As these handy devices work by absorbing the sun’s light and converting it to electrical energy, they must be kept clean at all times – particularly if you live by the coast. Salt water and salty air can settle on the panel’s collectors making them less efficient, so try to clean them on a weekly basis. Soft wash rags and biodegradable soap should do the trick, but never use abrasive products as these could scratch the surface and effect the way they function.
If your panels have an inverter display, make sure the green light is glowing brightly. If it’s flashing or goes out completely, there might be a problem with the way the panels are converting energy. A heavy downpour of rain or strong winds could have left unwanted salt deposits on the photo-voltaic cells and these might need wiping away. If you want to take things a step further, write down what your solar system has produced each day and take action if you notice a sudden dip in performance.
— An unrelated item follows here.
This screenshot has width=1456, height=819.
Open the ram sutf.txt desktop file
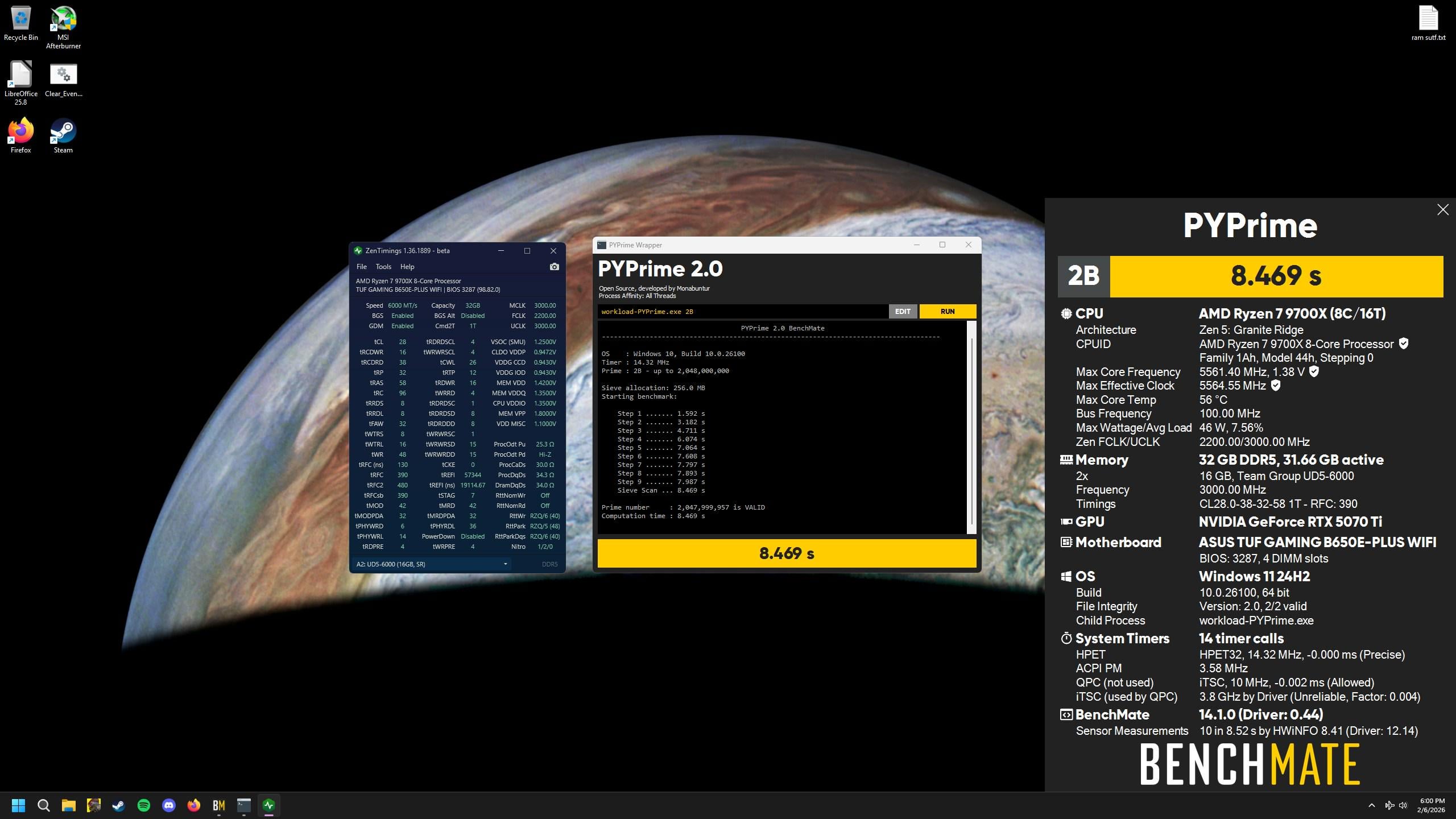(x=1428, y=20)
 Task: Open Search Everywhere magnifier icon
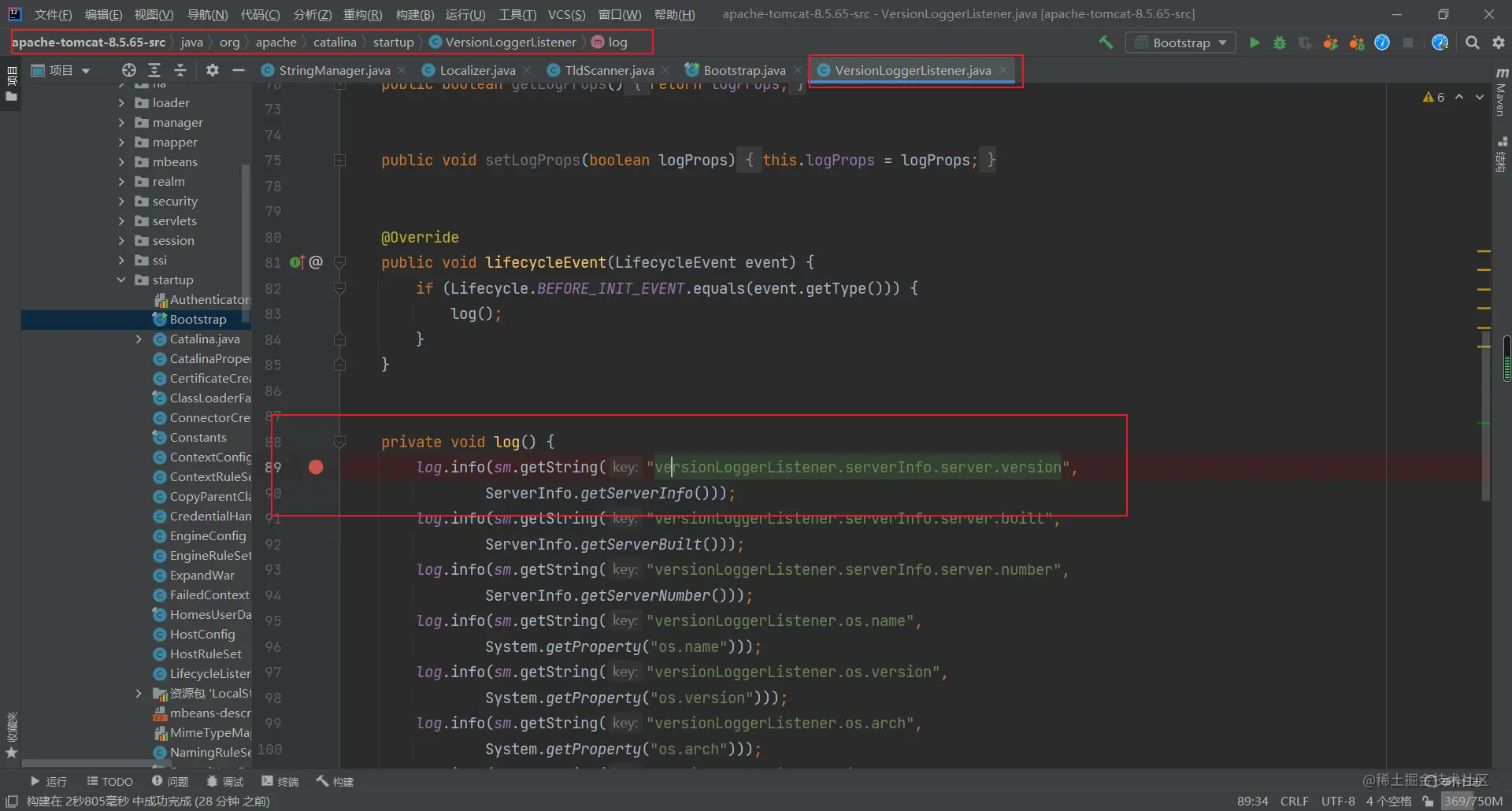1472,43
Remember solar panels are often up high, so take extra care when making repairs or making them sparkle with soap. Always use the right safety equipment and make sure you have a friend or relative to hold the ladder if needed. If snow falls, it too can stop the sun’s rays from penetrating the panel, so it’s a good idea to keep a soft rake nearby so you can brush the white stuff off.
If you’re planning to buy solar panels for the first time, keep in mind that salt water gets into the air and makes it corrosive to metal. For this reason, you should think about buying a system that has an anti-frost and water-repellent coating. There are many designs out there that contain hydrophobic and self-cleaning properties and these are often resistant to salt air. They don’t need to be cleaned as often and are ideal for those living by the sea.
There are many benefits to solar power, including low energy bills and reduced emissions, but they must be kept in a tip-top condition for optimum efficiency.